Give the data again in full, exactly as written below.

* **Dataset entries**
○ ○ ○ ○ ○

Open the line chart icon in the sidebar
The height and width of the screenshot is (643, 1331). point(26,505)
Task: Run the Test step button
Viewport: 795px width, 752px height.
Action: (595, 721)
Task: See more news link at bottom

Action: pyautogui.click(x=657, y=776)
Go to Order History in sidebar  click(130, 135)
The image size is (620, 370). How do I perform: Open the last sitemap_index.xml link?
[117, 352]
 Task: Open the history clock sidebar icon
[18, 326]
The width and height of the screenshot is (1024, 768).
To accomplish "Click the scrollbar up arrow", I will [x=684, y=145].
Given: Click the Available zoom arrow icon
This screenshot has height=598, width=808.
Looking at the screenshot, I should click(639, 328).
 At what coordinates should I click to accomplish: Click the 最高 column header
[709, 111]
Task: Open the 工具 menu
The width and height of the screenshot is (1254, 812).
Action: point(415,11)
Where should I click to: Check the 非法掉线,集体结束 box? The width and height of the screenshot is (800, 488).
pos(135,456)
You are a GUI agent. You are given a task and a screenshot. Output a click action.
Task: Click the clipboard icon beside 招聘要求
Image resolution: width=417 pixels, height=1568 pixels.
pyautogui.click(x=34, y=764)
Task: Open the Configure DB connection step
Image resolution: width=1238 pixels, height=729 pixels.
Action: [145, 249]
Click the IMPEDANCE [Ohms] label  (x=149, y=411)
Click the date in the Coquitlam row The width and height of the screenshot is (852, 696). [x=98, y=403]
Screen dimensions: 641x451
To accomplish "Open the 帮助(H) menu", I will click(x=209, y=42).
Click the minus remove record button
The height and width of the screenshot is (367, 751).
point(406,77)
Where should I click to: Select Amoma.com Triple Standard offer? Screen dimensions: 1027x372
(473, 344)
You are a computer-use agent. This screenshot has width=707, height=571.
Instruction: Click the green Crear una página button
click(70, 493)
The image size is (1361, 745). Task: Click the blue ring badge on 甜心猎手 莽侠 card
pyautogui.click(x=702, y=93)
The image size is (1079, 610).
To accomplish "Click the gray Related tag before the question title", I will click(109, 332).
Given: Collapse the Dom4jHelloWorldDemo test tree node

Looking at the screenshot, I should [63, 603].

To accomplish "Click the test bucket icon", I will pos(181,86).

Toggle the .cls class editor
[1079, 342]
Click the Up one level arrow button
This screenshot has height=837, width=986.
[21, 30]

○ ○ ○ ○ ○

* **Output for this task**
Open the line chart icon in the sidebar
The height and width of the screenshot is (643, 1331). point(26,505)
Task: Run the Test step button
Viewport: 795px width, 752px height.
Action: (595, 721)
Task: See more news link at bottom

Action: pyautogui.click(x=657, y=776)
Go to Order History in sidebar  click(130, 135)
The image size is (620, 370). How do I perform: Open the last sitemap_index.xml link?
[117, 352]
 Task: Open the history clock sidebar icon
[18, 326]
The width and height of the screenshot is (1024, 768).
To accomplish "Click the scrollbar up arrow", I will [x=684, y=145].
Given: Click the Available zoom arrow icon
This screenshot has height=598, width=808.
Looking at the screenshot, I should click(639, 328).
 At what coordinates should I click to accomplish: Click the 最高 column header
[709, 111]
Task: Open the 工具 menu
The width and height of the screenshot is (1254, 812).
Action: point(415,11)
Where should I click to: Check the 非法掉线,集体结束 box? The width and height of the screenshot is (800, 488).
pos(135,456)
You are a GUI agent. You are given a task and a screenshot. Output a click action.
Task: Click the clipboard icon beside 招聘要求
Image resolution: width=417 pixels, height=1568 pixels.
pyautogui.click(x=34, y=764)
Task: Open the Configure DB connection step
Image resolution: width=1238 pixels, height=729 pixels.
Action: [145, 249]
Click the IMPEDANCE [Ohms] label  (x=149, y=411)
Click the date in the Coquitlam row The width and height of the screenshot is (852, 696). [x=98, y=403]
Screen dimensions: 641x451
To accomplish "Open the 帮助(H) menu", I will click(x=209, y=42).
Click the minus remove record button
The height and width of the screenshot is (367, 751).
point(406,77)
Where should I click to: Select Amoma.com Triple Standard offer? Screen dimensions: 1027x372
(473, 344)
You are a computer-use agent. This screenshot has width=707, height=571.
Instruction: Click the green Crear una página button
click(70, 493)
The image size is (1361, 745). Task: Click the blue ring badge on 甜心猎手 莽侠 card
pyautogui.click(x=702, y=93)
The image size is (1079, 610).
To accomplish "Click the gray Related tag before the question title", I will click(109, 332).
Given: Collapse the Dom4jHelloWorldDemo test tree node

Looking at the screenshot, I should [63, 603].

To accomplish "Click the test bucket icon", I will pos(181,86).

Toggle the .cls class editor
[1079, 342]
Click the Up one level arrow button
This screenshot has height=837, width=986.
[21, 30]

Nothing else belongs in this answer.